[START Provided data]

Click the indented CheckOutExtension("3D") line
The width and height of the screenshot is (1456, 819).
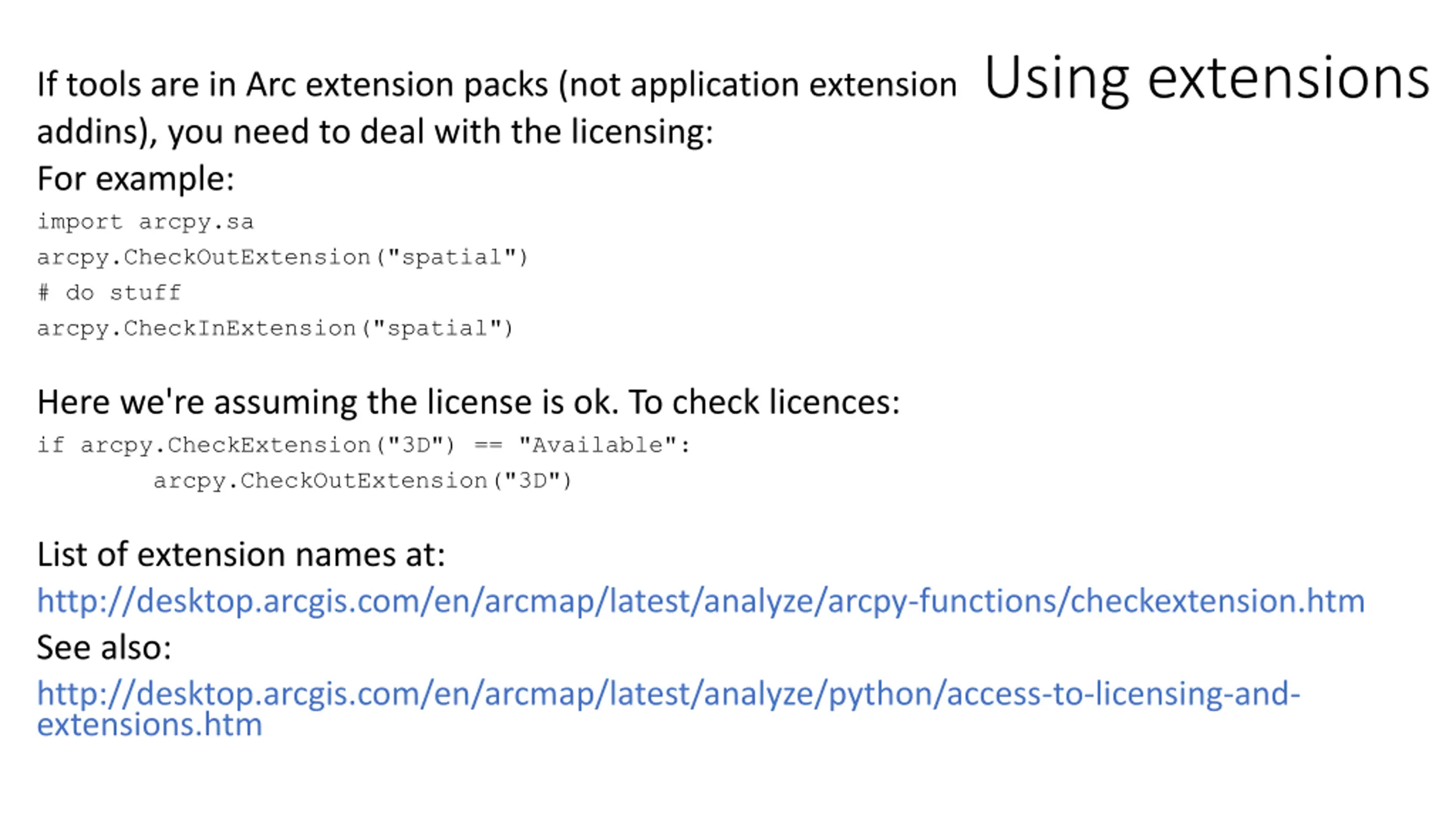pos(362,481)
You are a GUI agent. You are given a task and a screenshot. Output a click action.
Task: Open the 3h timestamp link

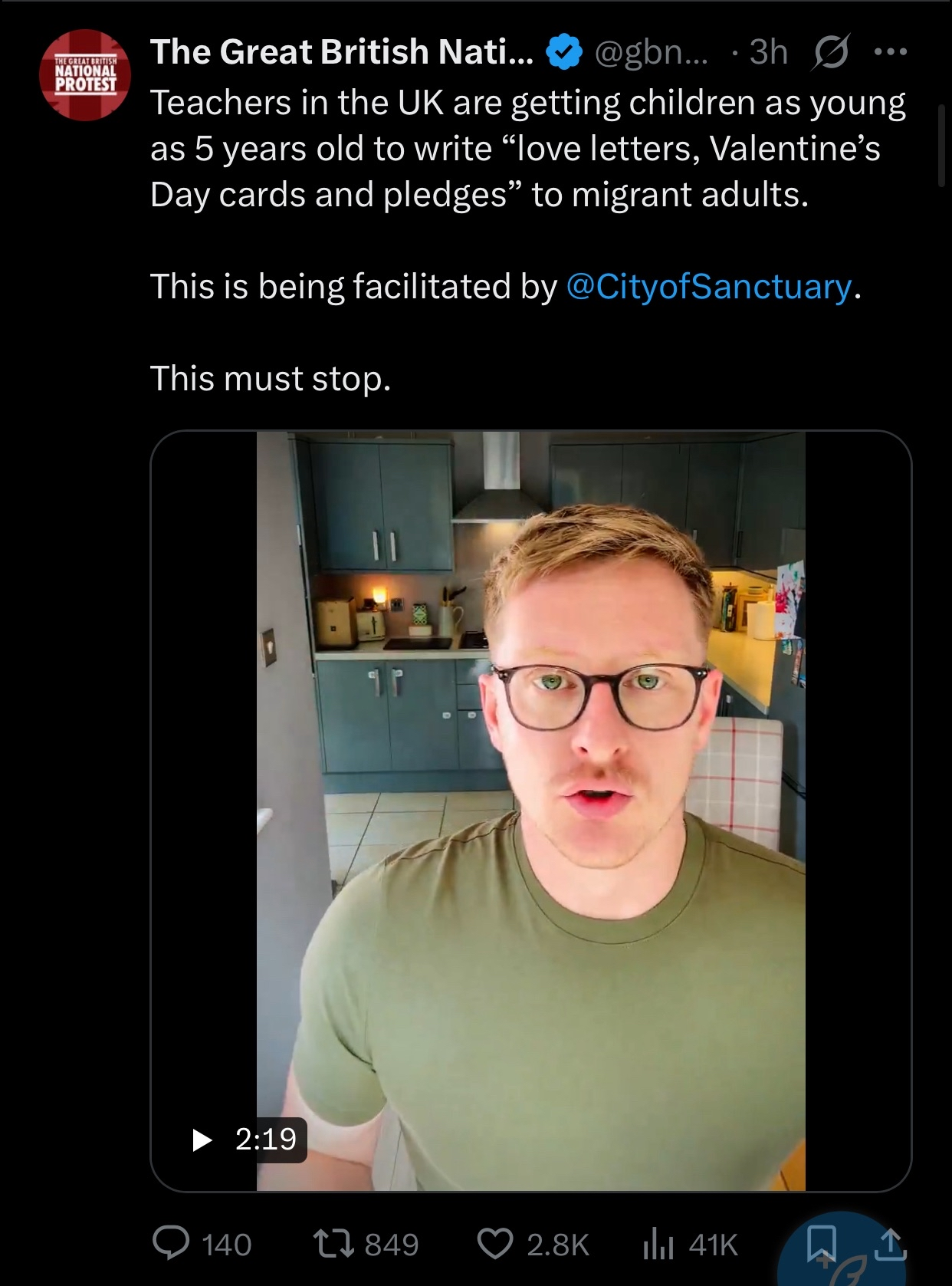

[END Provided data]

Copy every line of the records above word for word, leaving out the pictures.

Click the indented CheckOutExtension("3D") line
The width and height of the screenshot is (1456, 819).
pos(362,481)
You are a GUI agent. You are given a task and a screenshot. Output a click action.
Task: Open the 3h timestamp link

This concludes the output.